Liberal arts, and being literate
Some readers may have heard me tell this story before, but it’s worth a repeat. In the mid 1990s I was a Faculty Dean in the University of Hull in England, and on one occasion I was chairing an interview panel. One of the candidates had listed in her curriculum vitae that she had been a student at ‘Winifred Holtby School’. I asked her about it, and then paused to ask my fellow interviewers who Winifred Holtby was. Of the seven people on the panel, only one knew the answer, and even he didn’t know much more than that she was a novelist and that one of her novels (which he hadn’t read) was called South Riding.
You might think I was being something of a patronising git. Well, what was bugging me was that Holtby was a famous writer who was raised in the Hull area. I felt that a group of reasonably cultured academics should be more familiar with her and her work. So if you think I was behaving in a rude and pretentious manner, you wouldn’t have liked me any better in the weeks that followed. In casual conversations I began to ask colleagues about Dickens, and Shakespeare, and Mrs Gaskell, and Wilkie Collins; and then about Herman Hesse, Siegfried Lenz, Camus, Sartre, Goethe. And I formed the view that the English intelligentsia had become remarkably illiterate. When anyone knew anything at all, it tended to be because they had seen the BBC dramatisation.
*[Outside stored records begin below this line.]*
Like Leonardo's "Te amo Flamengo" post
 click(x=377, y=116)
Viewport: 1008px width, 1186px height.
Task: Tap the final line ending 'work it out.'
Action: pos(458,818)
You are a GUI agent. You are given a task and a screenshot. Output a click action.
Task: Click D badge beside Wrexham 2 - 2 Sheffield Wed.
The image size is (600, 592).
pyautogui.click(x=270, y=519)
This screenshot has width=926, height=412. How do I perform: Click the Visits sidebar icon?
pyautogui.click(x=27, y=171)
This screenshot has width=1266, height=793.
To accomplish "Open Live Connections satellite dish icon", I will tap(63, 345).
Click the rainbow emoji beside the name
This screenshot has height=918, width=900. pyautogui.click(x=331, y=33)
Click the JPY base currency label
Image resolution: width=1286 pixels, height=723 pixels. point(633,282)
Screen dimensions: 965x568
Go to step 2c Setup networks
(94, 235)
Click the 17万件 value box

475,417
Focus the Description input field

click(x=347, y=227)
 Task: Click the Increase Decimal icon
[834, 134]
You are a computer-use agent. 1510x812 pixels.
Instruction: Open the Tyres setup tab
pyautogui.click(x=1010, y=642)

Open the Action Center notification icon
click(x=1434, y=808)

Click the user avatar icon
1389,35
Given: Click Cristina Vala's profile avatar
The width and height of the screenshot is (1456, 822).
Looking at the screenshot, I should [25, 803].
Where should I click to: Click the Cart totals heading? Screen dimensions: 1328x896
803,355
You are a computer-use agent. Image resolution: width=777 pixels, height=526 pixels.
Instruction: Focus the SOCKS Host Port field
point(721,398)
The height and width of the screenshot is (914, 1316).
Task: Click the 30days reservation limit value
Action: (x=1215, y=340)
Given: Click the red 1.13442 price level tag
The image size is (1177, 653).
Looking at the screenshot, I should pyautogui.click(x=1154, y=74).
Universities must of course consist of academics with quite specific expertise and skills; but I feel they should also be places of art and culture, and that this should not be confined to people working in the humanities. Furthermore, this should also apply to students, who should see higher education not simply as a path to specialisation. Perhaps we need to look again at how we structure our education system, and how we can ensure that those who graduate from it have a good level of general knowledge and an understanding of literature and the arts, as well as science and technology, before they proceed to something more specific.